概要
- こんにちは。 KDDIアジャイル開発センターの小板橋です。
- 本記事は、KDDIアジャイル開発センター Engineer & Designer Advent Calendar 2022の2日目の記事です。
- 今回は、巷で噂の tRPC についてをまとめつつ、検証してみたというものになります。
tRPCとは??
- 例えば、3層のwebアプリケーションや、BFF(Backend For Frontend) を使用した複数のバックエンド API を吸収するようなものを配置したアプリケーションを考えた時に、フロントから REST API などでやりとりさせようとすると API における型定義がとても重要なのは想像しやすいでしょう。

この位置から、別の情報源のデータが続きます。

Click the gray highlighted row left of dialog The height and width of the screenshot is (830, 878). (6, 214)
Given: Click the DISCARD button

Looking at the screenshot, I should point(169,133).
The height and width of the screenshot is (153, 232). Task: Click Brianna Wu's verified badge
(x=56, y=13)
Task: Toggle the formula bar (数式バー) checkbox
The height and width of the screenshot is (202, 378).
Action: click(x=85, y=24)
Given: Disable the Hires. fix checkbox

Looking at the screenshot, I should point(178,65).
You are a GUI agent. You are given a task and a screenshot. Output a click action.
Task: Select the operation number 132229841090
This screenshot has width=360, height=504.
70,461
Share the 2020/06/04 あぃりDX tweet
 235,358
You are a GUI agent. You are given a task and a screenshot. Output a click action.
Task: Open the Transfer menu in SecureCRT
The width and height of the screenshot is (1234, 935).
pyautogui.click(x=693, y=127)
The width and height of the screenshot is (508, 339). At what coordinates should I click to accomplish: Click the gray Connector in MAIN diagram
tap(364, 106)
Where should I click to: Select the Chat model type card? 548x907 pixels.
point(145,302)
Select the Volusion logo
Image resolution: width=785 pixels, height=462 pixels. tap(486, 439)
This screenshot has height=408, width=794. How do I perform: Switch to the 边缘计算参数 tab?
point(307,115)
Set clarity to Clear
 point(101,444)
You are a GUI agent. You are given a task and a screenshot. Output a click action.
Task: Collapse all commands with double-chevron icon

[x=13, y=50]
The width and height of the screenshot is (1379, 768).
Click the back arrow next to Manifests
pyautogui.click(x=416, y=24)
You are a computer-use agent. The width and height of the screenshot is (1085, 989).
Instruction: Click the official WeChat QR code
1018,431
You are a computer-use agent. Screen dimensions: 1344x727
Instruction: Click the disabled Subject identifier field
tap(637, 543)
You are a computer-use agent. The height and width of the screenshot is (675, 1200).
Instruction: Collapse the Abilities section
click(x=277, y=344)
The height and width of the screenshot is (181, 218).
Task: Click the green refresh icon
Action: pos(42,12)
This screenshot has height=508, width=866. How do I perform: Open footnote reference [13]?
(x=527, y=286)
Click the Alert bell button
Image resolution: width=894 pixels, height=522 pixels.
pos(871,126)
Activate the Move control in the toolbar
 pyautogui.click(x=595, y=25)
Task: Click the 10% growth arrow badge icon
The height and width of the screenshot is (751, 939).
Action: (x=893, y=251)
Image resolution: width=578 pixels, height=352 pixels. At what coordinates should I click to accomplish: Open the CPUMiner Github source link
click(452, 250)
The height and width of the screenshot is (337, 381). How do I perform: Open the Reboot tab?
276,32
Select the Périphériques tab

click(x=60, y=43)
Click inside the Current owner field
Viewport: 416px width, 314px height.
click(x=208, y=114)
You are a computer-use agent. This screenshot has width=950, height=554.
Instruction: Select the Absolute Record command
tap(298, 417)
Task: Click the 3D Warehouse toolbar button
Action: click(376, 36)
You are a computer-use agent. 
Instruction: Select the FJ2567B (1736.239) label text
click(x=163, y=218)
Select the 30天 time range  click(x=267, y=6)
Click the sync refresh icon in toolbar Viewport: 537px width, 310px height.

- そのために、例えば OpenAPI によるAPIの型定義ファイルを用いて開発を進めることで、事故をなるべく防止しようと努めると思います。
- ただ、このAPIの定義ファイル、正しくメンテナンスもしくは抜け漏れ等が発生した場合、疎通確認時に疎通できなくなり、あれどっちの問題?バックエンド?フロントの呼び出し部分??など問題が発生した経験があるのではないでしょうか。(私はあります。w)
そんな問題を解決さ。tRPCの登場!!
- tRPC とは、一文でまとめると、あるプロジェクトがフルスタックの TypeScript で作られている場合、コード生成に依存することなく、クライアントとサーバーの間で型を直接共有できるというものです。
え、やばくね??
そうなんです。やばいんです。
RPC とは?
- tRPC と聞いたときに、え、あの gRPC とか RPC とかあれでしょ?と思われるのではないでしょうか。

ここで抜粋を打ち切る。